■ **Instructions to follow**: Write out the lines word for word, starting at the line with "Click the WeChat logo in the watermark" and going through the last line, both included. Leave the pictures out.

■ **Data records**:

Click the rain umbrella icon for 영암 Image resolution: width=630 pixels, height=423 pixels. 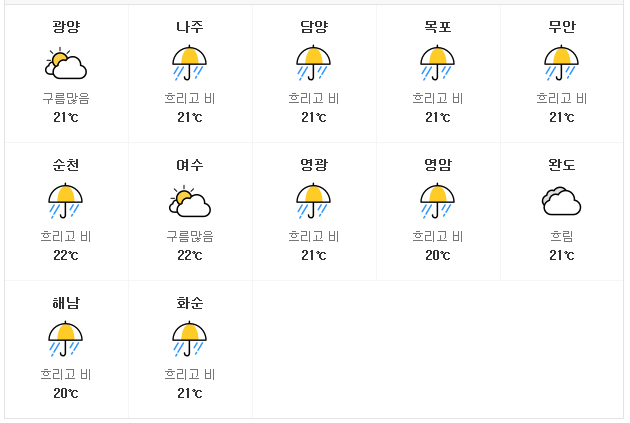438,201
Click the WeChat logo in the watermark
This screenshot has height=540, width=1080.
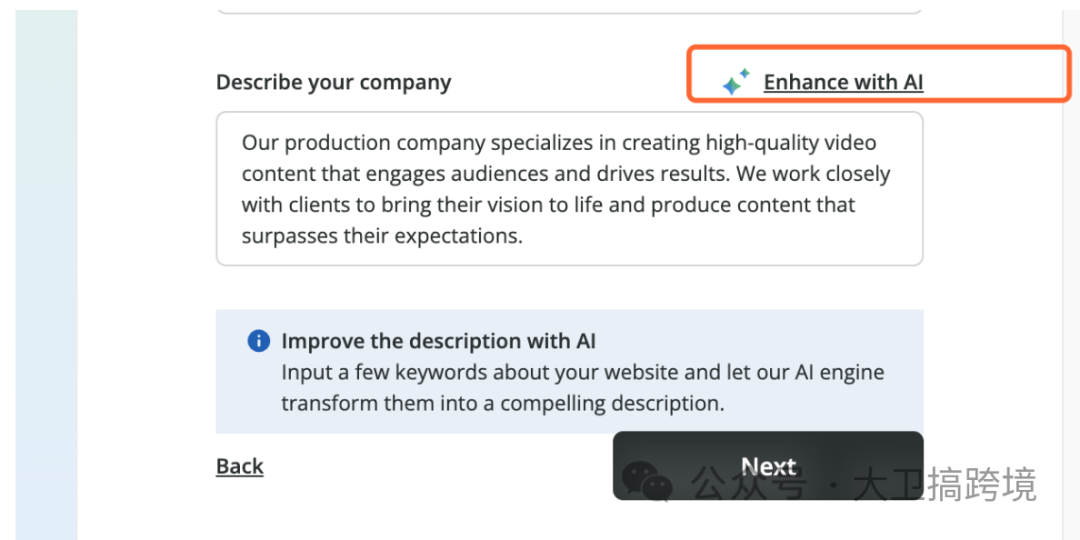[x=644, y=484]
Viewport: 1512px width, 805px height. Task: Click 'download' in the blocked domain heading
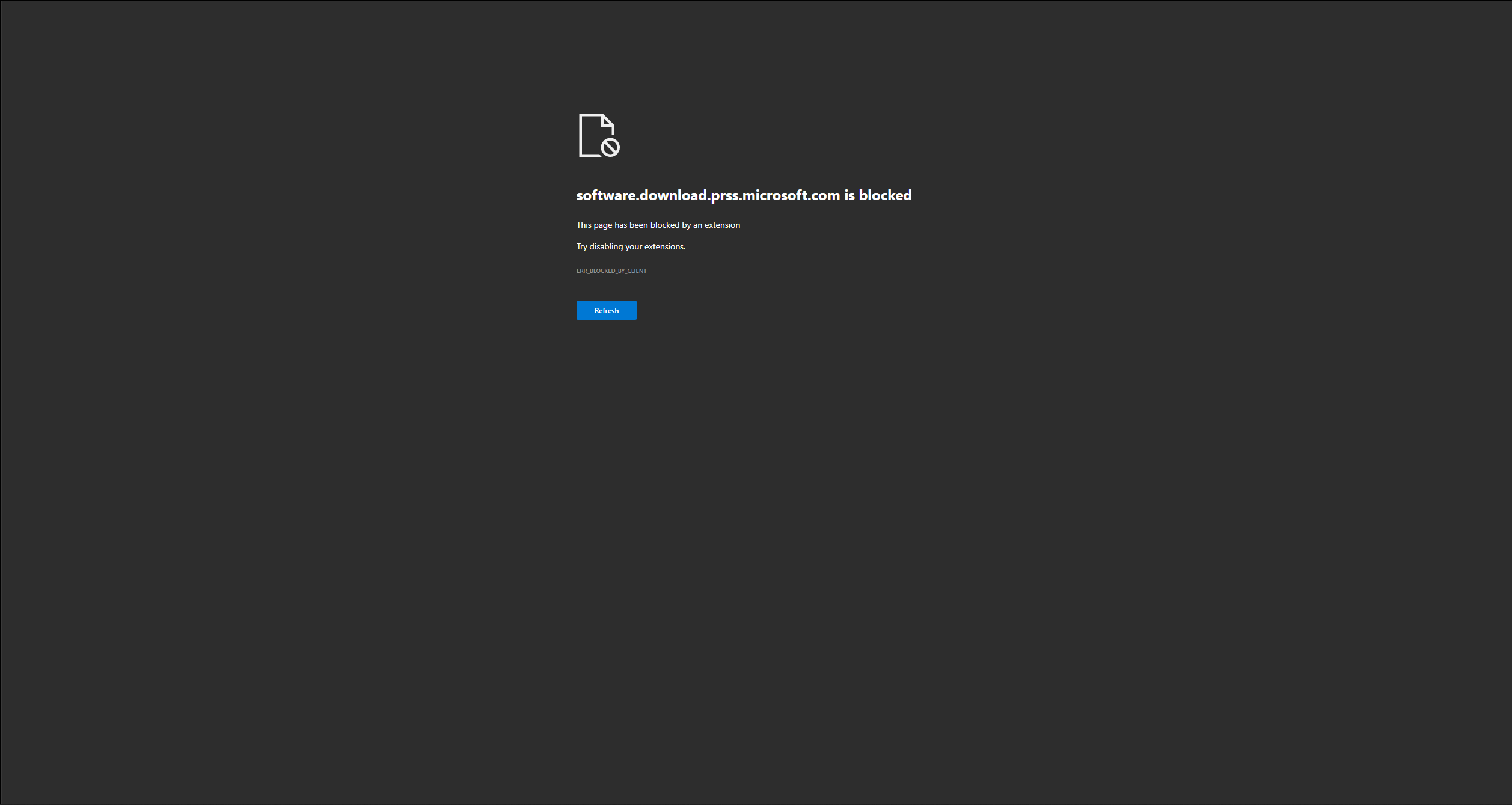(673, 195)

■ **Answer to this task**:
Click the WeChat logo in the watermark
This screenshot has height=540, width=1080.
[x=644, y=484]
Viewport: 1512px width, 805px height. Task: Click 'download' in the blocked domain heading
(673, 195)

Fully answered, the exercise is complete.